TARLADA İZİ OLMAYANLAR
'Tarlada izi olmayıp da arpada gözü olan'lara göre, 'Odunpazarı adaylarını beğenmeyen CHP'liler ve AKP'liler oy verdiği için Emine Hanım başarılı gözükmüş. Aslında başarılı değilmiş.' Bu sözleriyle akıllarınca onu küçümsediklerini sanıyorlar. Aslında bu sözleriyle onun başarılı olduğunu itiraf ediyorlar, ama farkında değiller. Edizgil, Odunpazarı'nda MHP'lilerin oylarının başka partilere gitmesine engel oldu mu? Oldu. Bununla da yetinmeyip, CHP ve AKP'ye daha önce oy vermiş kişilerin oylarını da aldı mı? Aldı. Kendi partisinin Büyükşehir adayı 14 ilçede 58 bin 635 oy alırken, kendisi sadece bir ilçede 51 bin 91 oy aldı mı? Aldı? MHP içerisinde bugün, başarıyı gölgeleme sanatı icra edenler, ne yazık ki gerçekler karşısında çaresiz duruma düşüyor…

*

ÖNDER BALOĞLU'NDAN 'GÖRÜŞLER' KİTABI

Rahmetli babam, liseyi bitirdiğim gün uyarmıştı: 'oğlum, çalışıp okumak zorundasın...' Haklıydı, dört kardeştik ve en büyükleri bendim. Aynı gece yine rahmetli annem, hemen bitişiğimizde oturan bugünün Büyükşehir Belediye Başkanı Yılmaz Büyükerşen'in eşine durumu anlatmış. 1968'in bir Ağustos sabahı, Büyük-erşen beni Sakarya'nın bodrum katındaki yerine götürmüştü. İşimizin ne olacağını bile bilmiyorduk. Meğer dört kişi denenmek için alınmış. Bunlardan biri de bendim. Gazetenin Spor Müdürü Mehmet Aktop aynı günlerde Bulgaristan'daydı. Kendisiyle hiç tanışmamıştık. Ama başyazar Feyyaz Arsezen'ın gözü galiba bizdeydi. Öyle sanıyoruz ki gazetenin kurucusu Abdurrahman Ünügür'e de notunu vermişti. Daha bir ay geçmeden Aktop Bulgaristan'dan döndü. Birbirimizden habersiz dört stajyeri sıraya dizdi. Sorusu açıktı: 'Neden gazeteci olmak istiyorsunuz?' Bir arkadaşım, 'zorunluluktan' diğeri 'zaman geçirmekten' söz etmişti. Ben de, hem okumak hem de çalışmak zorunluluğunda olduğumu söyledim.
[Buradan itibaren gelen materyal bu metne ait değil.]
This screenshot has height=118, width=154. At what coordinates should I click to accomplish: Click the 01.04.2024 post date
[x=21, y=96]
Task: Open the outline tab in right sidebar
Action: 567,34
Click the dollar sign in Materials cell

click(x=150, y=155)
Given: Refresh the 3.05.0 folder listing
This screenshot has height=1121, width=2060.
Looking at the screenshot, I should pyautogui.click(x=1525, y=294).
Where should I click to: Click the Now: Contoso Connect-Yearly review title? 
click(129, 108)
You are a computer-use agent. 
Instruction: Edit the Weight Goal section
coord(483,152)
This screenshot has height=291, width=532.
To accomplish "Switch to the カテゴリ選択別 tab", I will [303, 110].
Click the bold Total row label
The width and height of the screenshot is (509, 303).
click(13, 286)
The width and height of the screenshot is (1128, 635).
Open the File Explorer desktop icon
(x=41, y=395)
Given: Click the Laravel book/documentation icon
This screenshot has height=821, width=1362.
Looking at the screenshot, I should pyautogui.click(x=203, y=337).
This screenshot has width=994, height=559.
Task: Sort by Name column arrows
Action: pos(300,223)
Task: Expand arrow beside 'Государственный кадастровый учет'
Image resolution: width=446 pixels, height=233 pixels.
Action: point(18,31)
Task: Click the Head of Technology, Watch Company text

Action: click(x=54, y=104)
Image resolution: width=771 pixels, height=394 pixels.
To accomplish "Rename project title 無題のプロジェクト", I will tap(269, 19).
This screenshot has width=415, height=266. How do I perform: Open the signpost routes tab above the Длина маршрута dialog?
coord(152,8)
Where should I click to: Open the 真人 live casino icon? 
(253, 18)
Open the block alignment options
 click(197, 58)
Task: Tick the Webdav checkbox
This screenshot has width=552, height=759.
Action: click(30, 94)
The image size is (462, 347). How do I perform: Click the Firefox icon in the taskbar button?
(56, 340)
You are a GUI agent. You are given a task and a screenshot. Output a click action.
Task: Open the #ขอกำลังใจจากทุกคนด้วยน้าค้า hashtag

Sonuncusu ise çok daha net konuşmuştu: 'Hiçbir yerde iş bulamadım, onun için geldim!' Aktop'un bu arkadaşa attığı tokat gözümün önünden yaşam boyu gitmez! Neticede seçilen biz olduk. Ve de her zaman büyük bir zevkle, onur duyduğumuz meslek yaşamımıza başladık. 1999 Yılında '9. Sütun' adlı ilk kitabımızdan sonra 'Görüşler'le tekrar huzurlarınıza çıktık... Yazılarımızda özellikle tarih vermedik... Hem düşündürmek, hem de okuyucuya ayrı bir araştırma kapısı açmak için.. Her zaman olduğu gibi... 'Gülerek, ya da kara mizahla...' Sakarya ve çoğunluğu Anadolu Gazetesinde yayımlanan bu kitaptaki yazıların tarihe ayrı bir ışık tutacağına inanıyorum... Yukarıdaki bu satırlar Eskişehir'in önde gelen gazetecilerinden olan meslek büyüğüm Önder Baloğlu'nun yeni kitabı 'Görüşler'deki sunuş yazısından alıntıdır. Baloğlu, içerisinde birbirinden güzel, doyumsuz yazıları olan yeni kitabıyla Eskişehir Tarihine tanıklık edecek. Güçlü kalemi, İlkeli duruşu ve saygın kişiliğiyle biz ve bizden sonra yetişecek genç gazetecilere örnek olmaya devam edecek. Baloğlu yeni kitabı için yarın saat 17.00'de Tepebaşı Belediyesi Özdilek Sanat Merkezi'nde imza günü düzenleyecek.

*

YENİ ATANAN ÖĞRETMENLERE ÇİÇEKLİ KARŞILAMA

İl Milli Eğitim Müdür Vekili Özden Akkaya, Milli Eğitim Müdür Yardımcısı Ramazan Kutlay ilimize atanan öğretmenleri Müdürlük binası girişinde çiçeklerle karşılayarak, onlara yeni görevlerinde başarılar dilediler.

KARŞILAMA NOKTALARI
'Şehrimize hoş geldin öğretmenim' diyen Akkaya, onlara bürokratik işlemler konusunda yardımcı oldu. Akkaya, 'İlimize yeni atanan öğretmenlerimizi karşılamak üzere Eskişehir Şehirlerarası Otobüs Terminali ve Eskişehir Tren Garında temas noktaları oluşturduk. Şehrimize tren ya da otobüsle gelecek öğretmenlerimiz bu noktalara başvurabilirler' dedi. İl Milli Eğitim Müdürlüğü'nün Eskişehir'e atanan öğretmenleri böylesine sıcak bir şekilde karşılaması çok güzel bir olay.

YÖNETİCİLERİ
KUTLUYORUM
Otogar, ve Tren Garına Eskişehir'i bilmeyen öğretmenlere yardımcı olmak için noktaların oluşturulması da iyi düşünülmüş. İl Milli Eğitim Müdürlüğü'nün yanlış uygulamalarını en sert şekilde eleştiren birisi olarak, yapılan güzellikleri de görüp, takdir ederim. Bu örnek uygulamayı düşünen İl Milli Eğitim Müdürlüğü yöneticilerini kutluyorum.

*

FOTO ŞAKA

Eğitim Bir-Sen Yönetim Kurulu Üyesi Hakan Cırıt: Sayın Valim, ben üç yıl önce Milli Eğitim'de AB Projelerinden Sorumlu Şube Müdürü değildim.
Eskişehir Valisi Güngör Azim Tuna: İyi ki değilmişsin. Bir de olsaymışsın değil bir yakınına, tüm sülalene Gri Pasaport çıkartırdın.